Emekli olmasına birkaç yıl kalan temizlik işçisi bir kadın ise gece vardiyasında çalıştığını, az bir uykunun ardından mahallede bina temizliğine gitmek zorunda kaldığını söyledi. İşçi, “Geçim sıkıntısı çok zor. Aldığım maaş yetmiyor. Mahallemdeki binaların temizliğine de gidiyorum. Çocuklarımı okutmak zorundayım, babaları hayatta değil. Bütün yük benim omuzlarımda. Gitgide hayat zorlaşıyor, özellikle faturalara gücümüz artık yetmiyor” ifadelerini kullandı.
‘ÇOCUĞUMA HARÇLIK VEREMİYORUM’
Yaklaşık on yıldır çalışan bir kadın işçi ise “Kadroya geçmemizin hiçbir faydası olmadığını iki yıldır yaşayarak öğrendik. Çalışma koşulları daha da kötüye gidiyor. Kazanılmış haklarımızı kaybediyoruz. Önümüzdeki dönem imzalanacak sözleşmede de yine ileriyi göremiyoruz. Geçim sıkıntısı en büyük sorunumuz.
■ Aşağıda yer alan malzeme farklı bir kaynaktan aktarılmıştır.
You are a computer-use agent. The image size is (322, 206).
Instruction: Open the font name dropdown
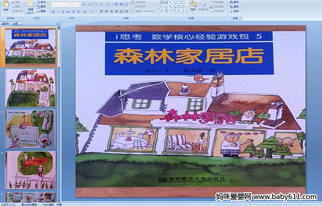click(x=62, y=4)
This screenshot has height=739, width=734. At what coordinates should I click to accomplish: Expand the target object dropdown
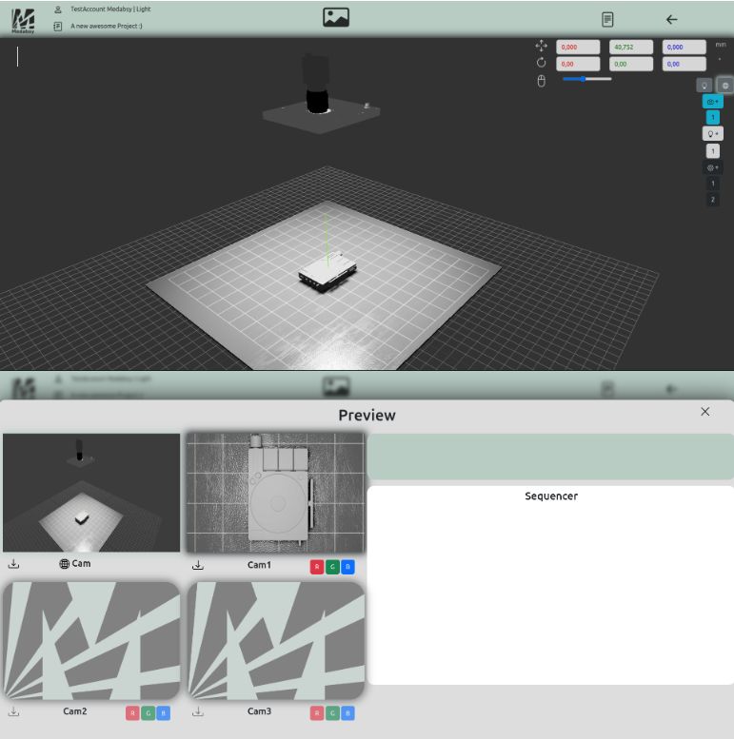coord(712,167)
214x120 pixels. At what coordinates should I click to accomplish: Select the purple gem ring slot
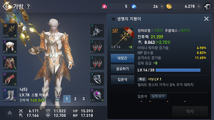coord(97,95)
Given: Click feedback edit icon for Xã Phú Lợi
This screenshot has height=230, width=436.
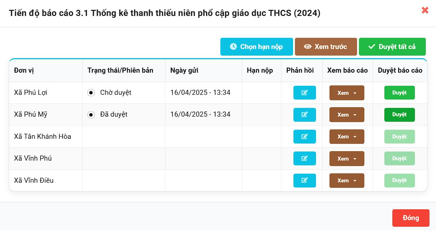Looking at the screenshot, I should coord(304,93).
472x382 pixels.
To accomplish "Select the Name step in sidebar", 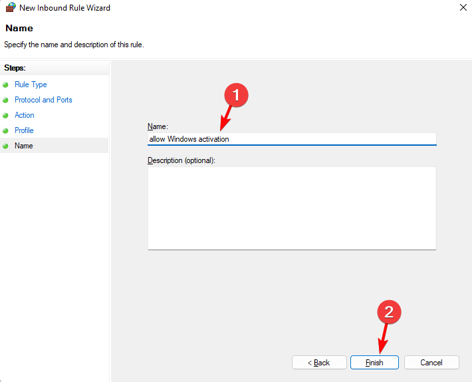I will [24, 146].
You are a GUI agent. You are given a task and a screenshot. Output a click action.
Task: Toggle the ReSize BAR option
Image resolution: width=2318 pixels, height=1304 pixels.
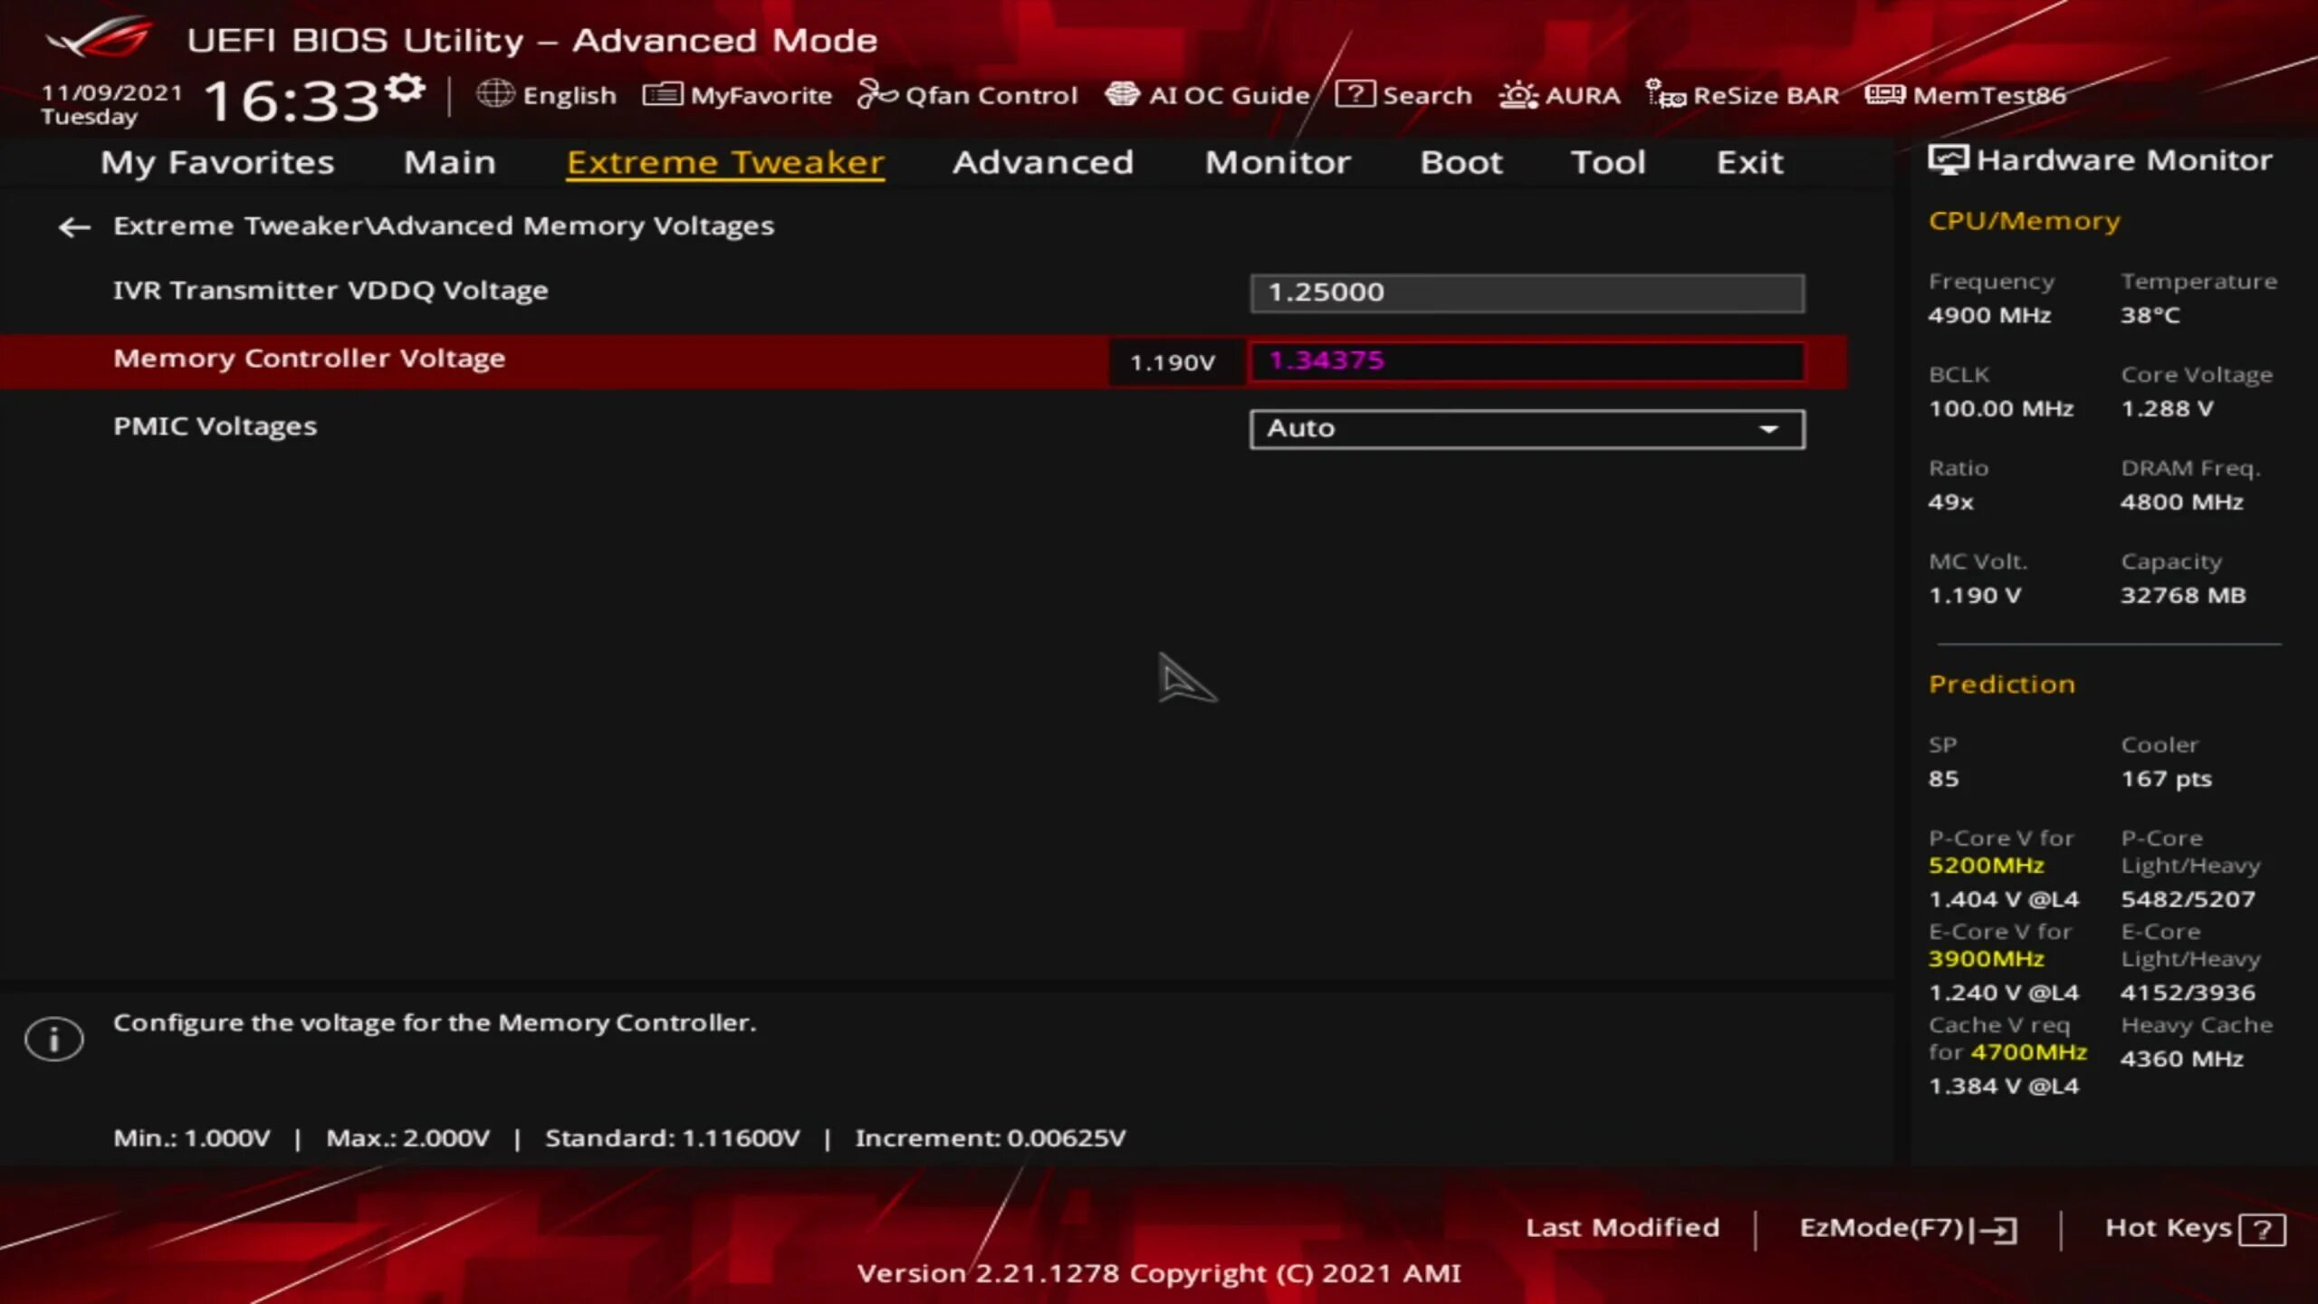click(x=1742, y=95)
Ben bu kadar yıldır tüm kazandığımı çocuğum için harcamaya çalıştım. Onun geleceğini hep düşündüm. Ama eğitim de paralı olduğu için masrafımız çok artıyor. İyi bir üniversite kazanması için özel kurslara göndermemiz gerekiyor ama gönderemiyoruz. Çocuğuma harçlık veremiyorum, verdiğim zaman ise neredeyse önceden verdiğimin yarısı kadar verebiliyorum. Bunun sebebi faturaların sürekli artarak gelmesi ve iğneden ipliğe gelen zamlar. Ayrıca eşimden bugüne kadar para istemezdim ama şimdi onun eline bakar hale geldim” dedi.